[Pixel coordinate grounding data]
----

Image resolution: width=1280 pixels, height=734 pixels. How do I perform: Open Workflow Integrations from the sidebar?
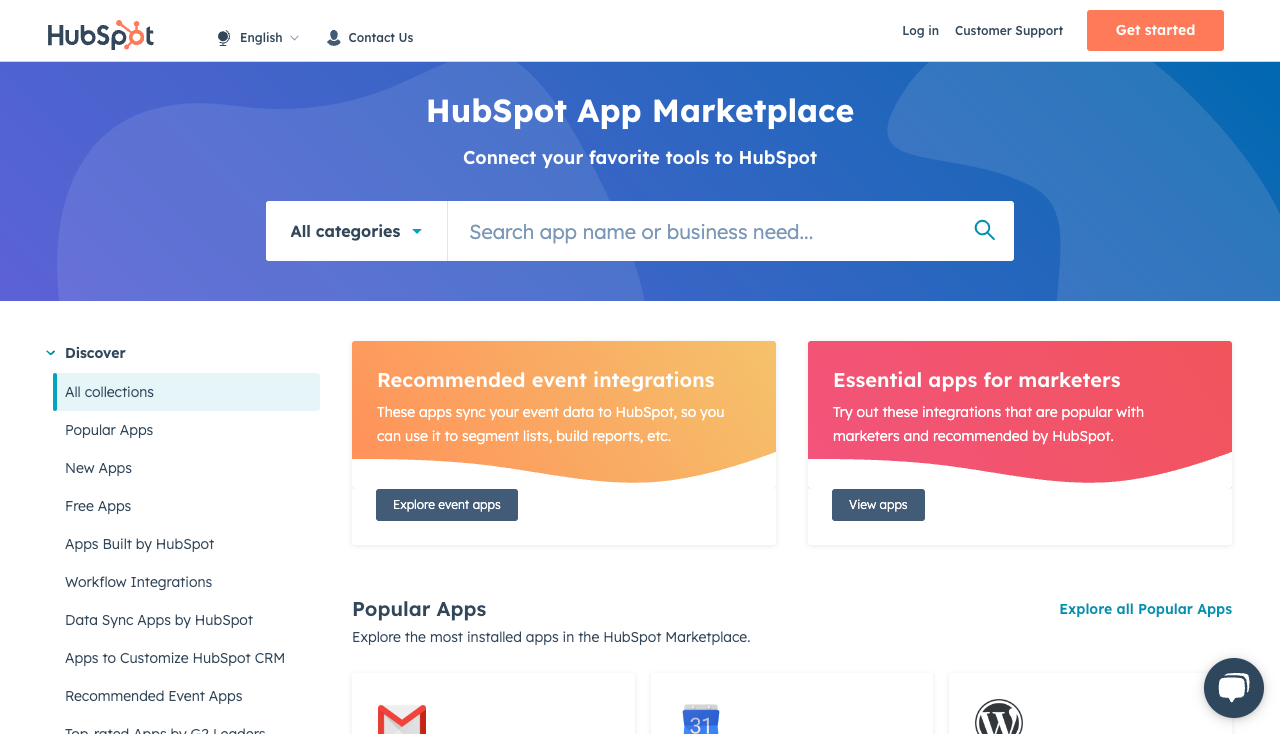pyautogui.click(x=138, y=582)
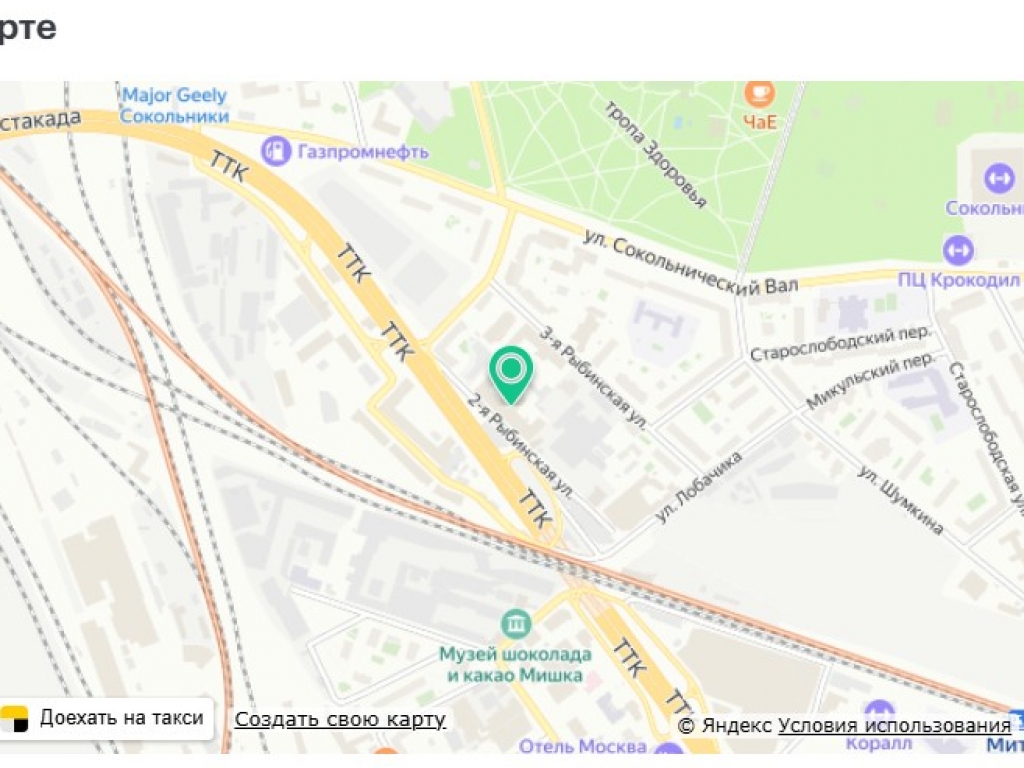Screen dimensions: 1024x768
Task: Open the ЧаЕ cafe icon
Action: coord(760,94)
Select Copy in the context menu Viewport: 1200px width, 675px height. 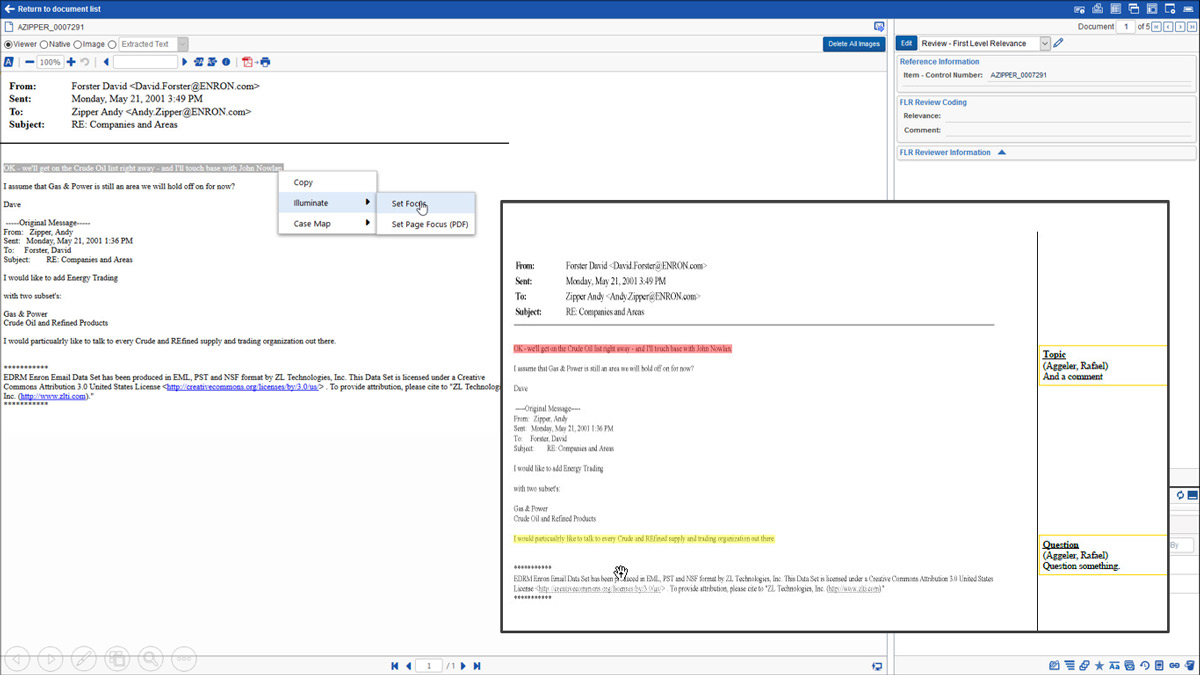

----

Give the entries above again word for word, without the pictures.

Image resolution: width=1280 pixels, height=734 pixels. How do I perform: Open Workflow Integrations from the sidebar?
pyautogui.click(x=138, y=582)
Screen dimensions: 1024x768
Task: Open the ЧаЕ cafe icon
Action: coord(760,94)
Select Copy in the context menu Viewport: 1200px width, 675px height. 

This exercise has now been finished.